El pasado 10 de diciembre recibimos un país en circunstancias dignas de una película; pero no, es la realidad argentina. Ministerios desmantelados, deudas siderales en todas las áreas, gente que cobraba sin realizar trabajo alguno y, algo especialmente importante, los datos que el gobierno kirchnerista dejó eran simplemente una enorme mentira.
Durante los años en los que el matrimonio Kirchner ocupó el sillón de Rivadavia, el empleo público aumentó en un 64%; el déficit fiscal, es decir lo que gasta el Estado por encima de lo que recauda, es del 7% (­uno de los más altos en nuestros dos siglos de historia!). Como consecuencia, durante 12 años han emitido dinero de manera descontrolada e irresponsable, acumulando así un 700% de inflación, la cual, sin duda alguna, fue deliberadamente utilizada como herramienta para continuar con su "manera" de gobernar.
Para financiar esta locura, además de usar sin parar la maquinita de billetes, sometieron a la población a la presión tributaria más alta de la que se pueda tener memoria, se recaudaron de esta manera 694.000 millones de dólares más que en los noventa, pero utilizados solo para financiar un aparato político adepto, puesto que los servicios públicos se han ido transformando en una verdadera estafa al ciudadano: desde el 2008 el delito aumentó en un 40%, pasamos de generar más energía de la consumida a necesitar importarla, el 42% de los argentinos carece de cloacas, el 40% de nuestras rutas son intransitables. Ni hablar además de las reservas del Banco Central que cayeron a casi la mitad, en 22.000 millones de dólares.

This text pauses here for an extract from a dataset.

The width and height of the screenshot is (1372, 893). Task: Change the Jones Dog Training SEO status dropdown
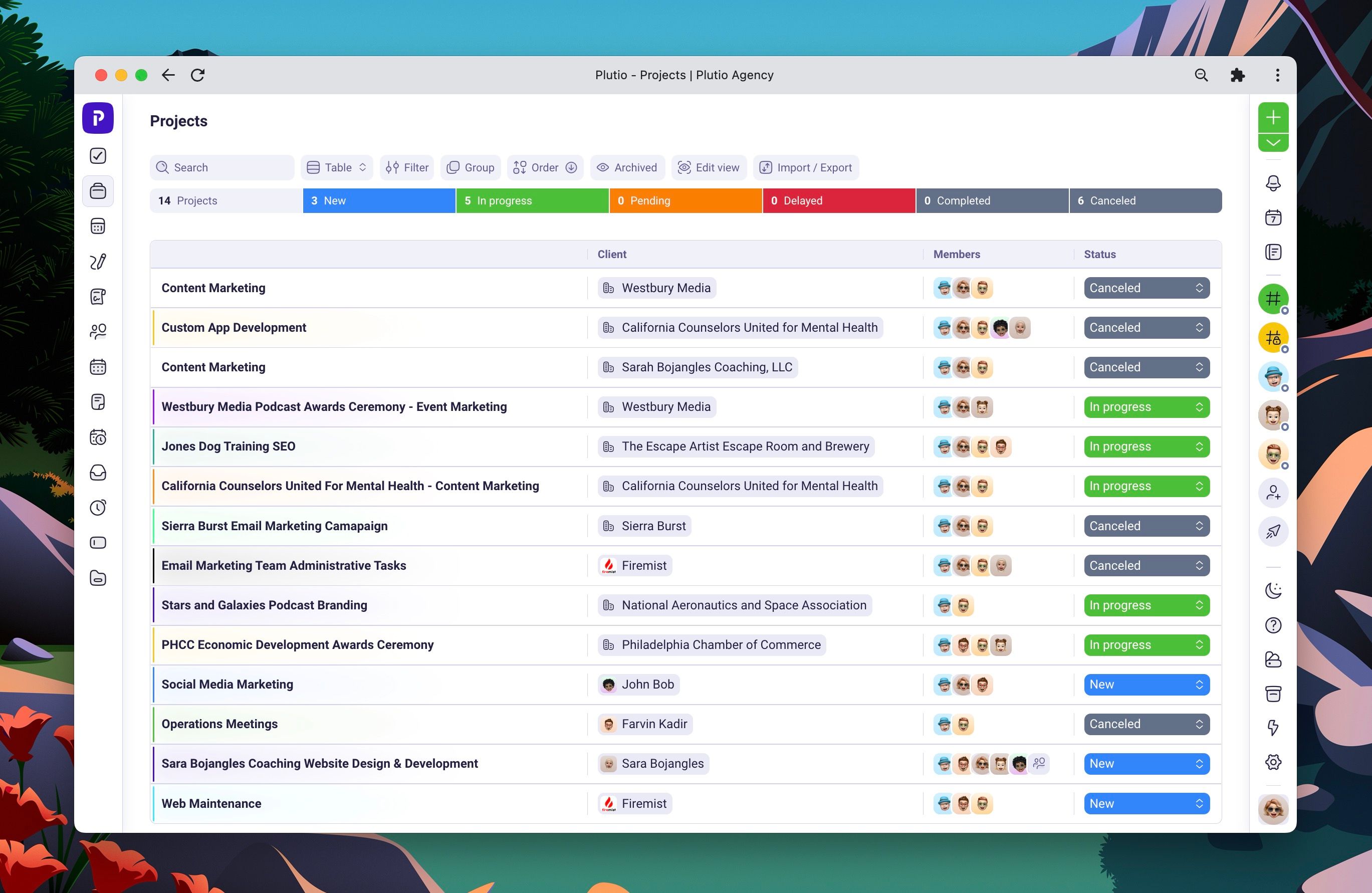coord(1146,447)
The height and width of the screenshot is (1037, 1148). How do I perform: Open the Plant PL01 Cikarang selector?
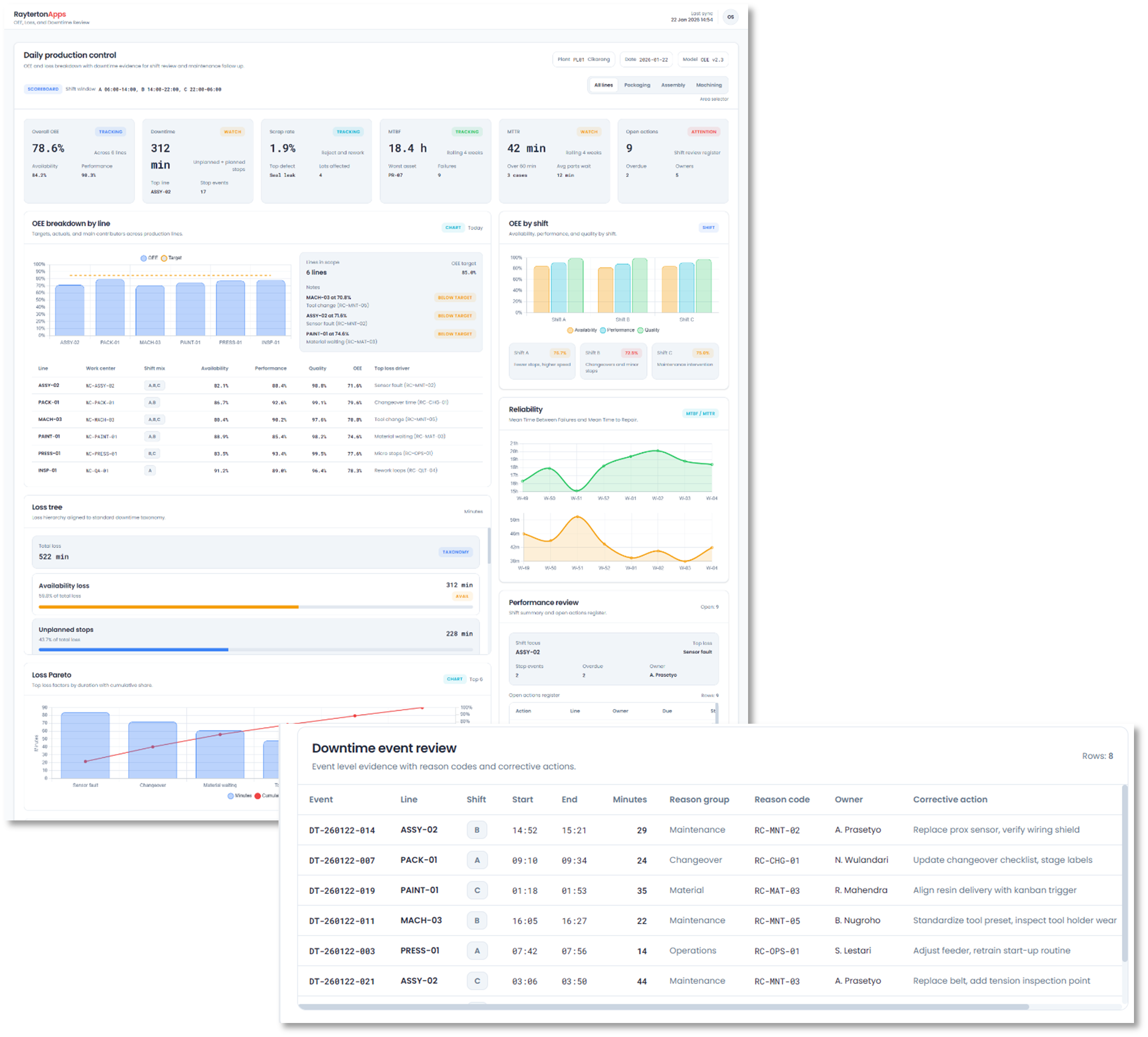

Más del 40% de los argentinos vive del Estado, lo que no se vio reflejado en mejores prestaciones.
En fin, el despilfarro nos llevó a tener hoy a casi un tercio del país viviendo por debajo de la línea de pobreza, y esto es lo único que importa. Las ideologías, las formas ni las metodologías políticas tienen relevancia alguna. Ni nuestra región ni los colores de nuestra bandera son incompatibles con el desarrollo económico y social. Ser de primer mundo no es una cualidad con la que nacieron ciertas naciones, se ha ido logrando con trabajo, esfuerzo, orden y compromiso, todo ello orientado al progreso de su ciudadanía. Requerirá tiempo, disciplina y responsabilidad, pero así como un médico puede estar orgulloso al ver a quien fuera su paciente disfrutar de la vida con salud plena, todos los argentinos podremos ver a nuestra Patria con la alegría de haber cambiado su historia.